Data entries
- Opening Delimiter -
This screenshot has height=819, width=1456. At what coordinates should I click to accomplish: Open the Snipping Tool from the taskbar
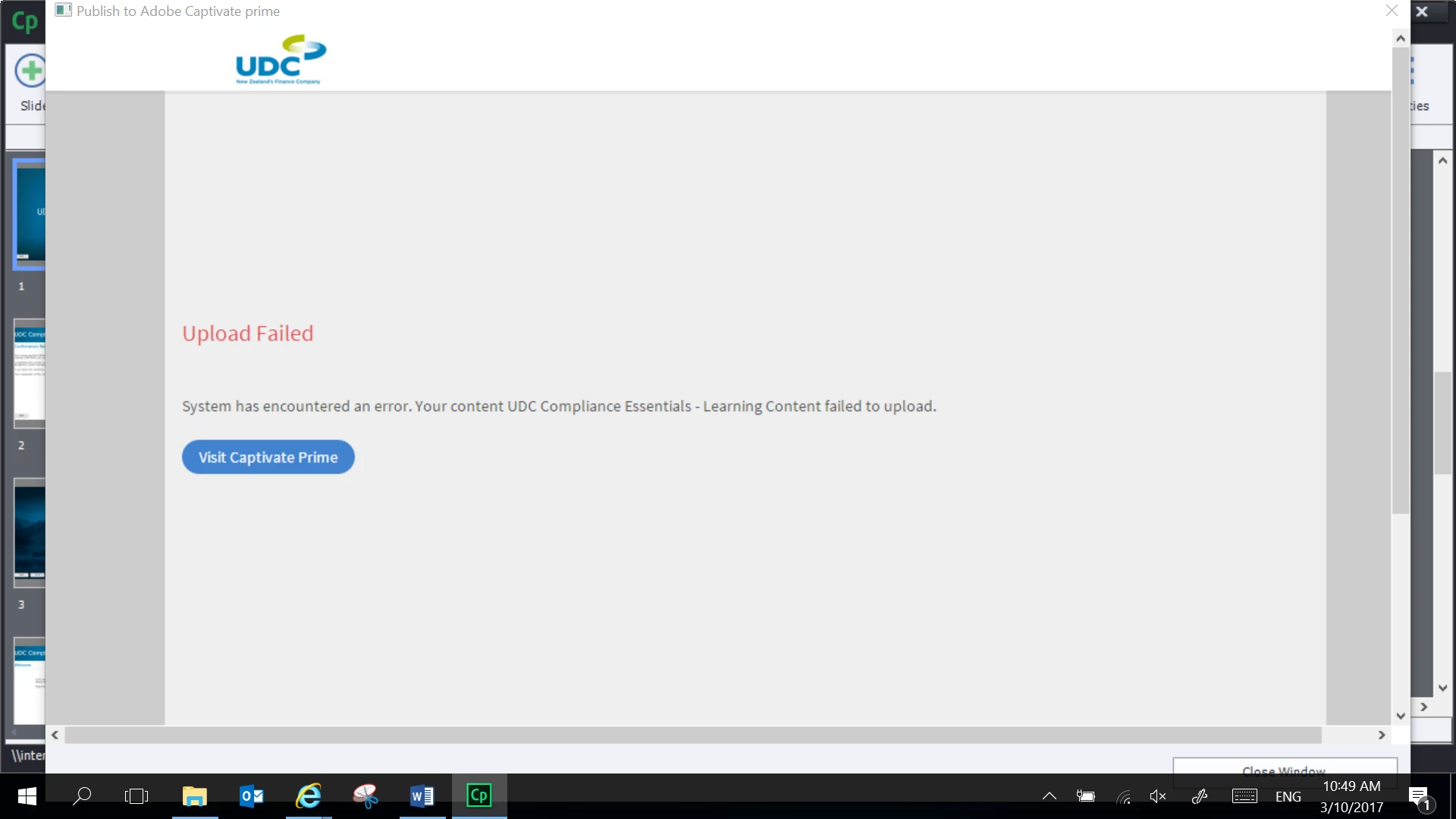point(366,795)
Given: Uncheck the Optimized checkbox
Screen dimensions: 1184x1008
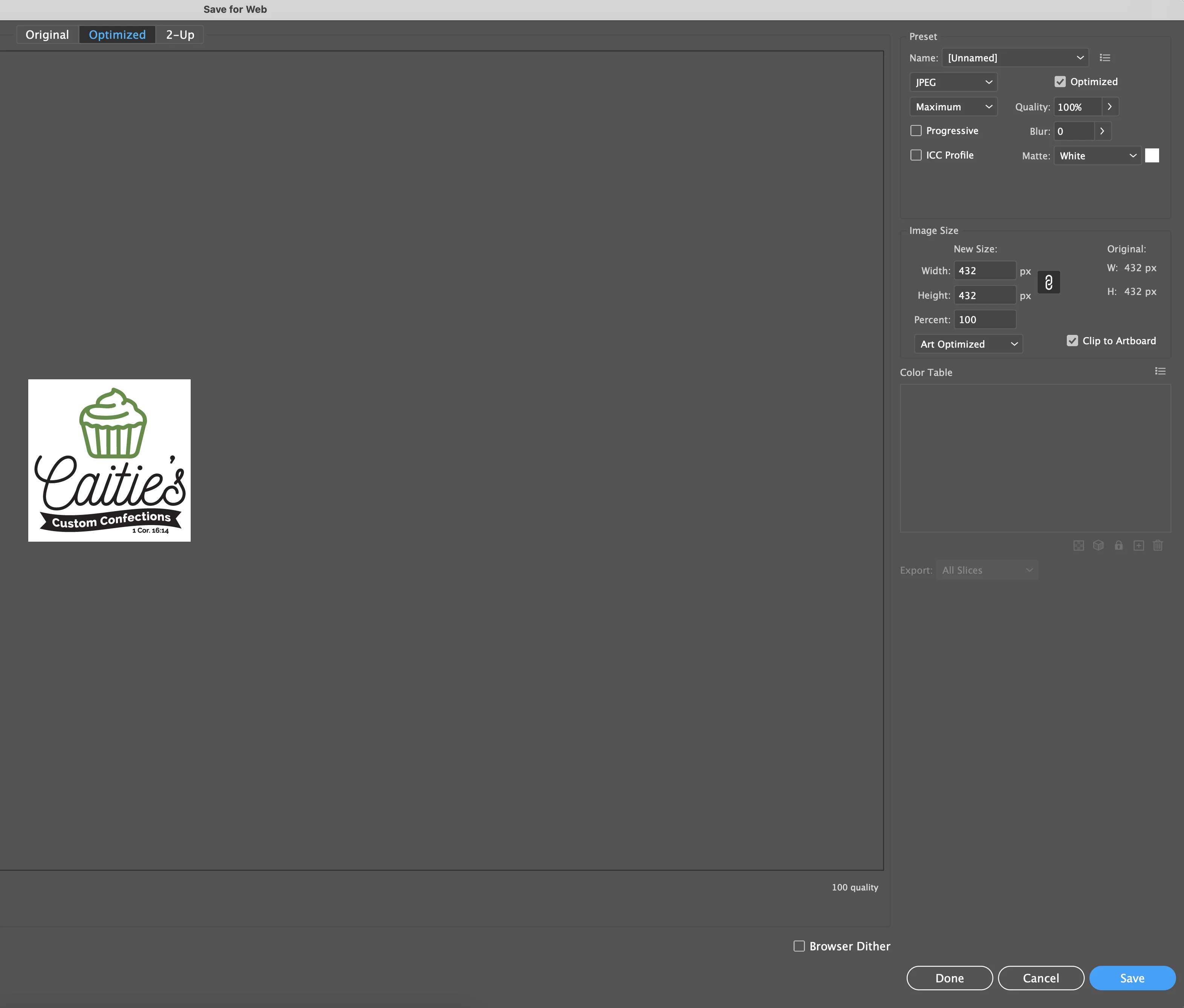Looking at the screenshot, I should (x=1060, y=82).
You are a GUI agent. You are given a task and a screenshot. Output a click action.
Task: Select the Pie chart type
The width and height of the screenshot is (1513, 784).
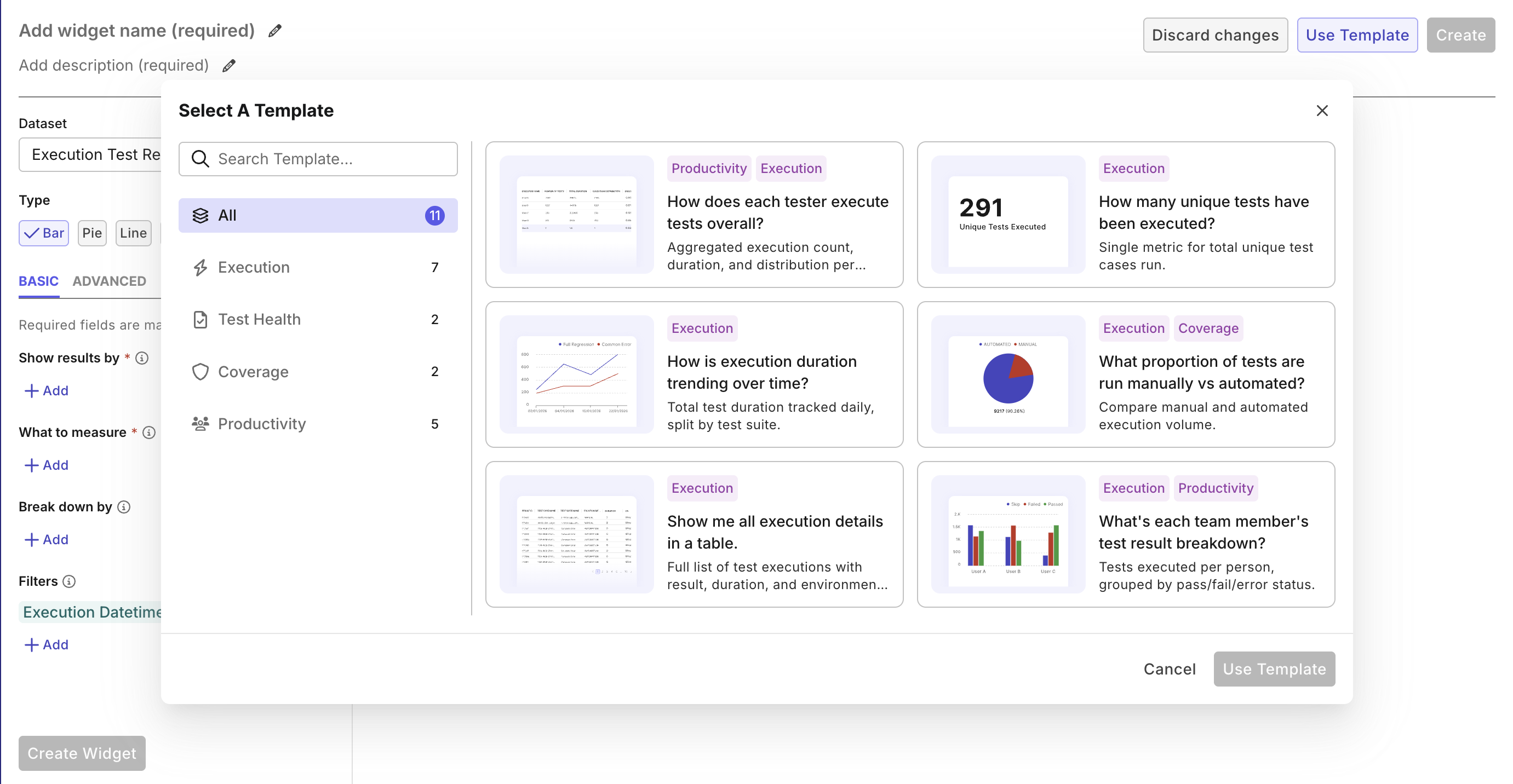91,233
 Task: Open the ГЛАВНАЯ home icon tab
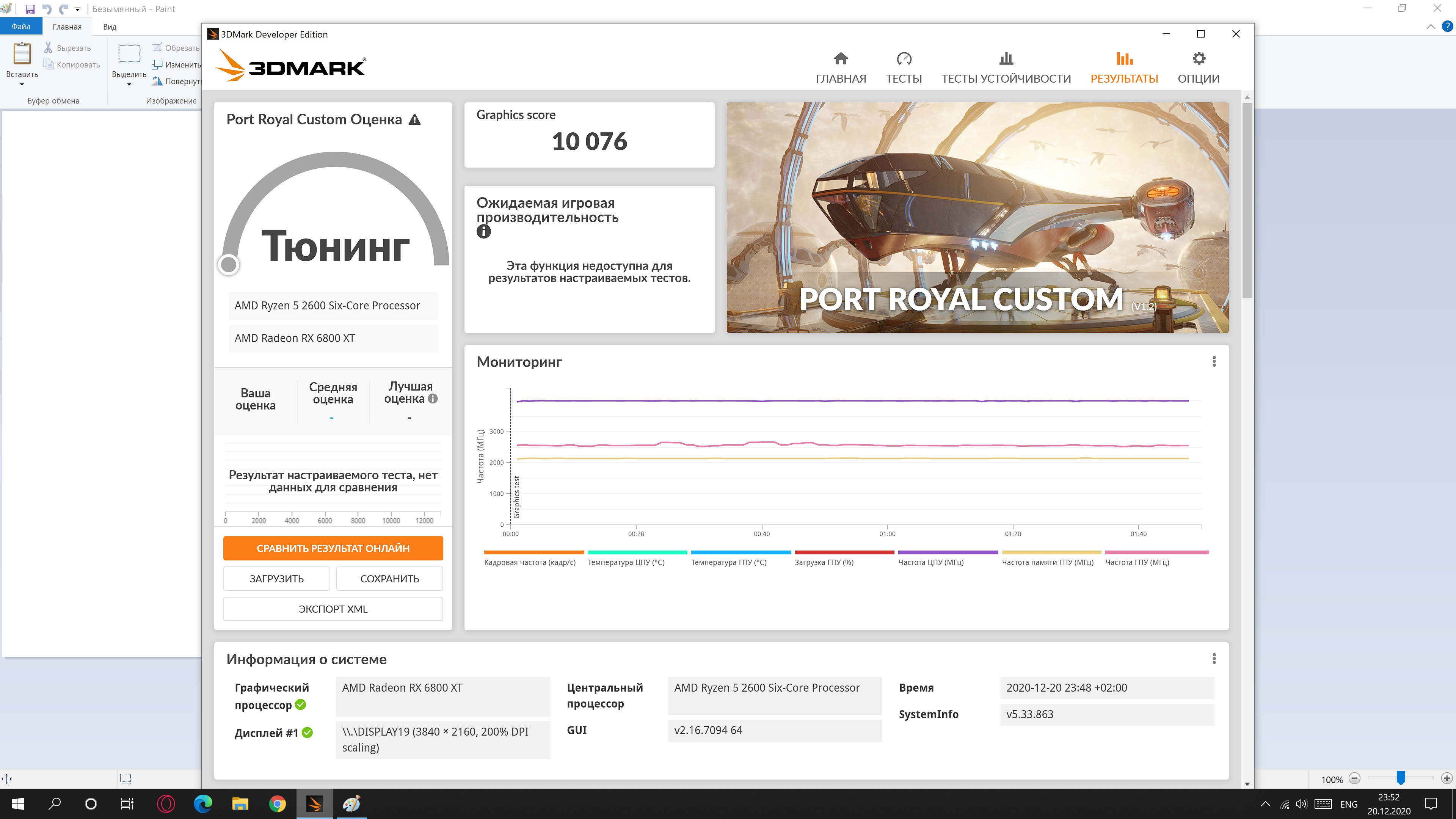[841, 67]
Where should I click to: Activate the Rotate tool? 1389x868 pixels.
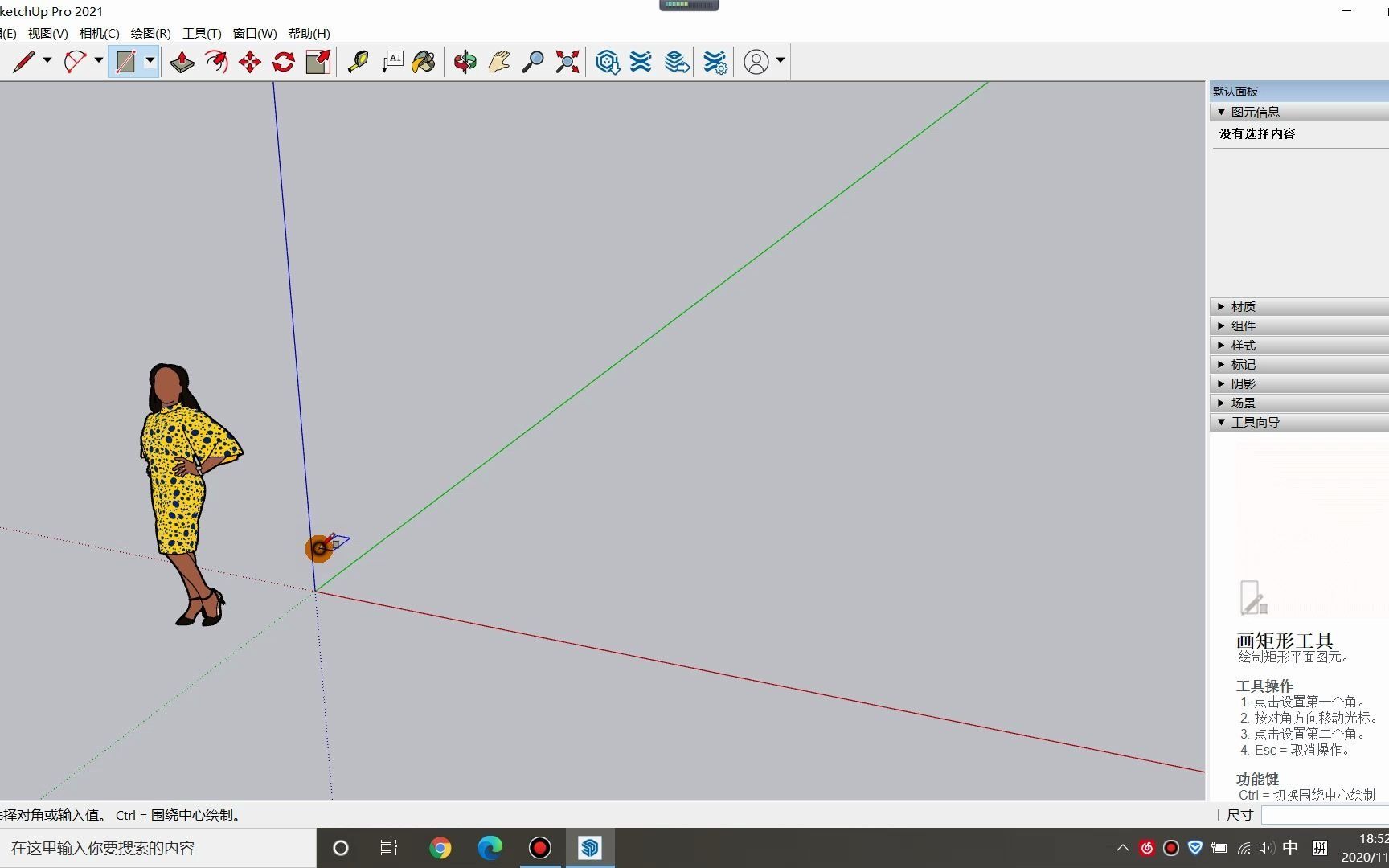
- Closing Delimiter -
● **Assigned task**: Line by line, restate the data above exactly as it stands, minus the pictures.

● **Response for this exercise**:
This screenshot has height=819, width=1456. At what coordinates should I click to accomplish: Open the Snipping Tool from the taskbar
point(366,795)
Given: Uncheck the Optimized checkbox
Screen dimensions: 1184x1008
Looking at the screenshot, I should (x=1060, y=82).
You are a GUI agent. You are given a task and a screenshot. Output a click action.
Task: Select the Pie chart type
The width and height of the screenshot is (1513, 784).
91,233
 Task: Open the ГЛАВНАЯ home icon tab
[841, 67]
Where should I click to: Activate the Rotate tool? 1389x868 pixels.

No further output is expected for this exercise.